Yep. Lauderdale County made another trip to the Birmingham-Jefferson Convention Center this past week, and once again the Tigers returned to Rogersville with another state championship.
It’s the 10th time that’s happened since they’ve been playing girls basketball at LCHS in 1978, the most in girls basketball in Alabama.
After Saturday’s win, 59-41 over Holly Pond, coach Brant Llewellyn matched one of his mentors, Larry Sinyard, with his fifth state title in just 14 years. Although the Tigers rolled through both games at the Final 48, Llewellyn said it’s not as easy as LCHS has made it look.
For example, this year the Tigers beat five Top 10 teams in their postseason run. One slip could have ended their championship dream before it started. Like most coaches, Llewellyn doesn’t like to compare teams and he tries not to play favorites but this year’s team will always be near and dear to his heart.

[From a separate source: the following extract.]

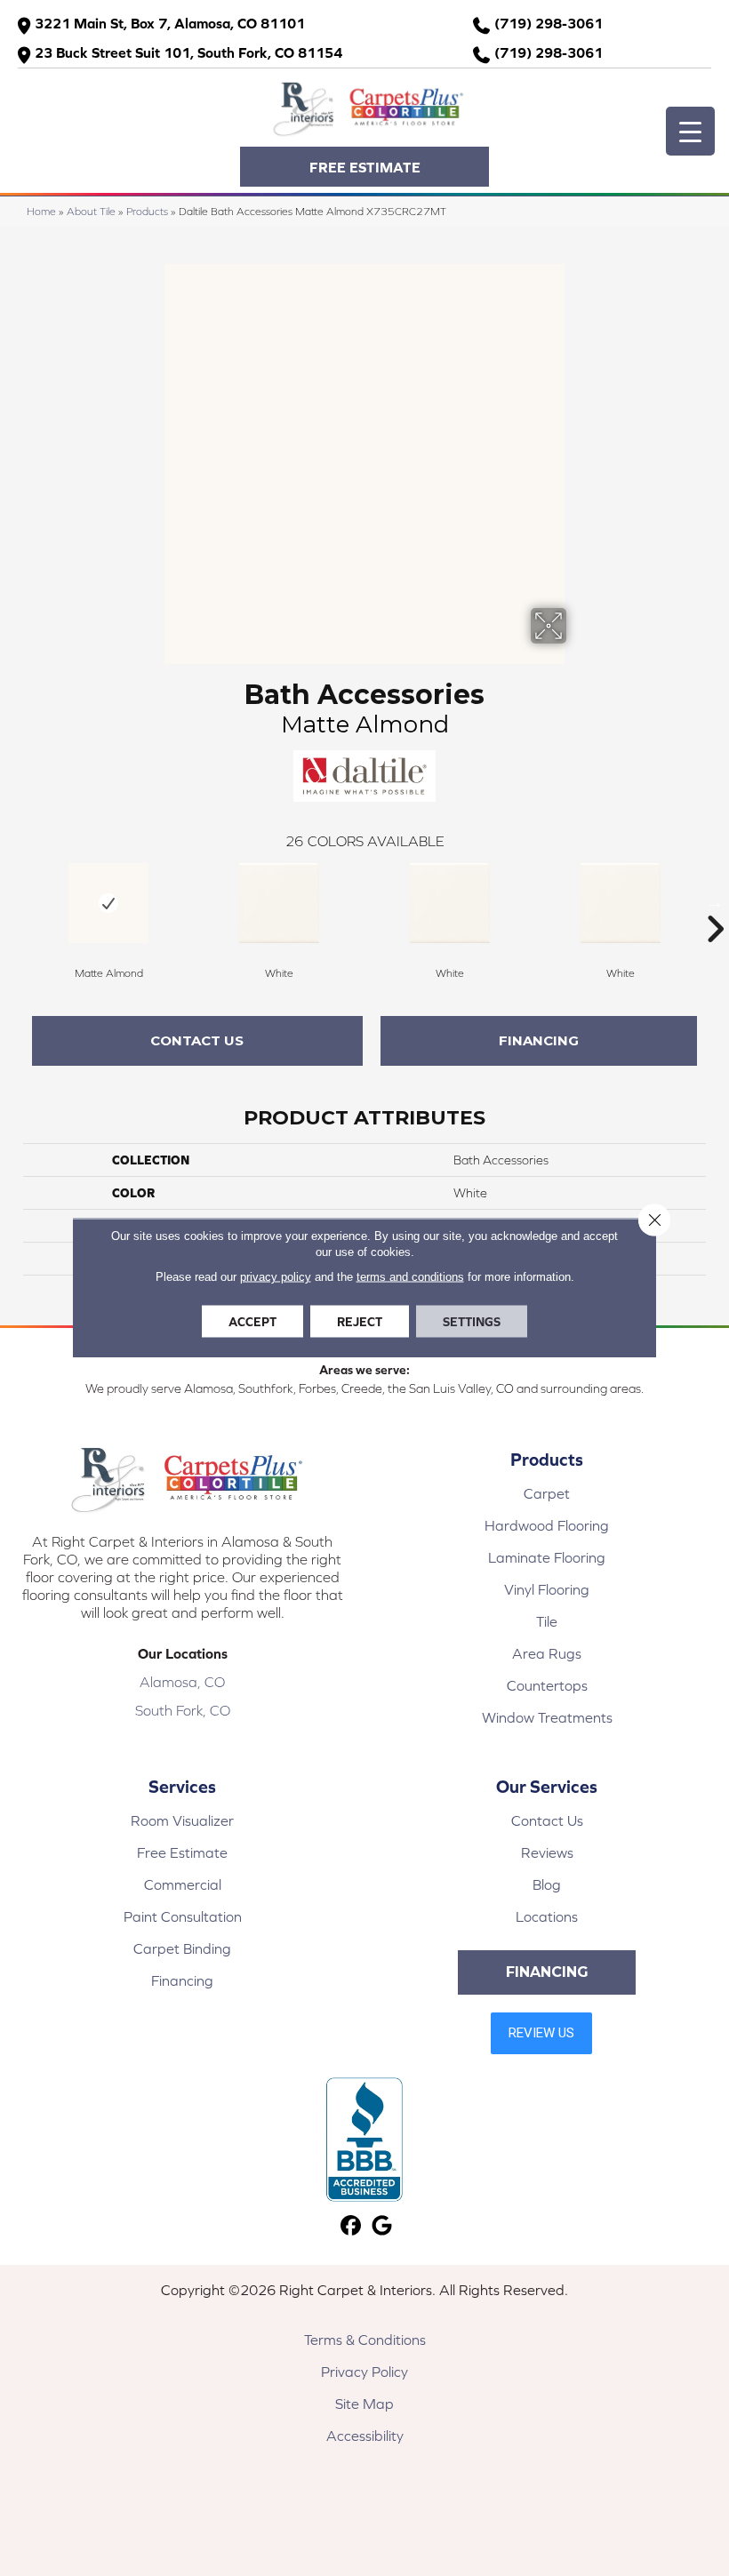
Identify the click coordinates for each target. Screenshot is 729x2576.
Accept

“All state titles are special,” he said. “I told the team in our meeting (Friday night) this one will go down as one of the most special ones just because the road was so tough. I don’t remember ever having such a tough road to get back to Birmingham. With all the odds against them, they kept winning the games they needed to win. It’s an awesome feeling. It never gets old when you win these things.”
Llewellyn recounted one story that possibly helped define the team. After playing poorly in a win, he had his team gather for a Sunday practice. He told them to line up along the baseline, and the Tigers were certain a long afternoon of running was in store.
“They thought I was mad at them,” he said, smiling. “They thought we were going to have a really tough practice. I surprised them. When they lined up at the beginning of practice, I said I want you to run all the way out there to the back parking lot and we’re going to Chuck E. Cheese.”
Llewellyn said the team spent several hours bonding at the popular pizza eatery.
“Sometimes you have to do something a little crazy as a coach,” Llewellyn said. “Our seniors did a really good job of leading the team and trying to do something to make sure we had that chemistry when we got to the postseason. With any team you are going to have your ups and downs during the season, and we’ve had our share of down moments. This team was determined.”
Ivy Wallen, just a ninth grader but now with two titles in her possession, said the feeling this year trumped her first title celebration.
“There was a whole lot more competition through all this,” she said. “From the beginning of the season we knew what we wanted. We had some ups and downs and fought through it. The feeling was better than last year.”
In the closing seconds Saturday, Lauderdale County’s student section began the inevitable chant: “Three-peat, three-peat, three-peat.”
The subject wasn’t broached in the postgame media session, but at Lauderdale Country the phrase state championship is never very far out of the public domain.